All three SNP leadership contenders have now proposed pausing or changing the deposit return scheme (DRS).
Humza Yousaf has called for a year's grace period for small firms - a move which Circular Economy Minister Lorna Slater has said she is "actively considering" - while the third contender, Ash Regan, says the scheme should be redesigned or scrapped.
The DRS is designed to boost recycling via a 20p deposit on single-use drinks bottles and cans.
Critics say it will raise costs for businesses while putting more pressure on consumers.
Scottish Secretary Alister Jack has also hinted that the UK government might not grant an opt out from the UK Internal Market Act, which would be a severe blow to the project.
Producers are required to register for the scheme by Tuesday evening, ahead of a go live date of 16 August, and if they fail to sign up they risk being banned from selling their products in Scotland.
Ms Forbes said the DRS was "well intentioned", but said significant concerns had emerged about the roll-out.
She warned businesses were "fearing the economic carnage it will cause if the timetable continues as planned right now".
The finance secretary insisted firms support the scheme and want it to work.
"But right now, they do not have the information and the confidence in an overly complex scheme," she said.
Ms Forbes added: "What businesses need is a bit of breathing space.
"They have gone through Covid, Brexit, the cost of living, their energy bills have gone up exponentially and the government should be giving them a bit of space rather than putting additional complex bureaucratic requirements on them."
Mr Yousaf, who won the support of MPs Ian Blackford and Mhairi Black over the weekend, has said he would exclude small businesses for the first year of the return deposit scheme if elected first minister.
"It's not the craft breweries or the craft gin makers causing the issue, it's the big producers that we should be targeting," he told Sunday with Laura Kuenssberg.
Ms Regan told BBC Radio's Good Morning Scotland that DRS should be halted, redesigned and perhaps even scrapped altogether.
"Businesses in Scotland are really struggling right now and this is absolutely not the right time to be piling more things on to them, something in fact which could cause some of them to go out of business," she said.
"We need to pause this scheme. We either need to get rid of it if it is possible to be changed by co-designing it with the people that are going to be using it, the businesses themselves, then possibly it could go ahead."
Voting for the next SNP leader opens on 13 March, with the winner set to be announced on 27 March.
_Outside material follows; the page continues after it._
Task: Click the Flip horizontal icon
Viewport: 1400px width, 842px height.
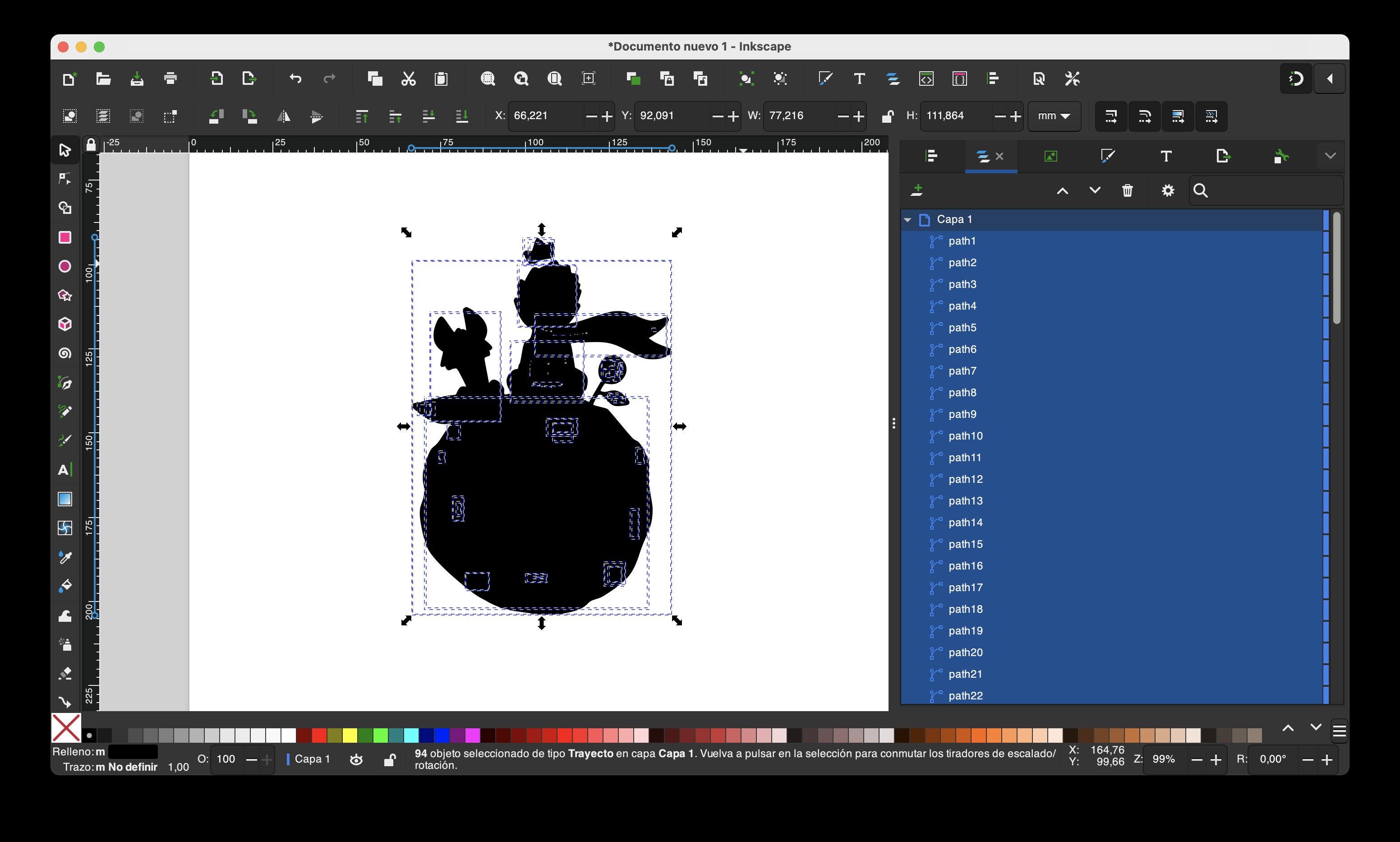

Peers discuss recycling scheme
Meanwhile, in the House of Lords, Labour peer Lord Foulkes of Cumnock urged the UK government to use Section 35 of the Scotland Act to stop the scheme being brought forward.
He said it would cause "total chaos" and needed to happen at a UK-wide level.
UK environment minister Lord Benyon also stressed the need for a UK approach.
He told peers that the Scottish government plan would have huge costs and result in "booze cruises" where "people can go south of the border to get drink at 50% less cost".
However, Green Party peer Baroness Bennett of Manor Castle defended the scheme, saying it would deliver on the "polluter pays" principle.
She added: "If the government steps in at this very late stage, if Westminster stops Scotland delivering what it has a right to do under devolved law, that will be a collapse in business confidence and we will never see a bottle deposit scheme across these islands."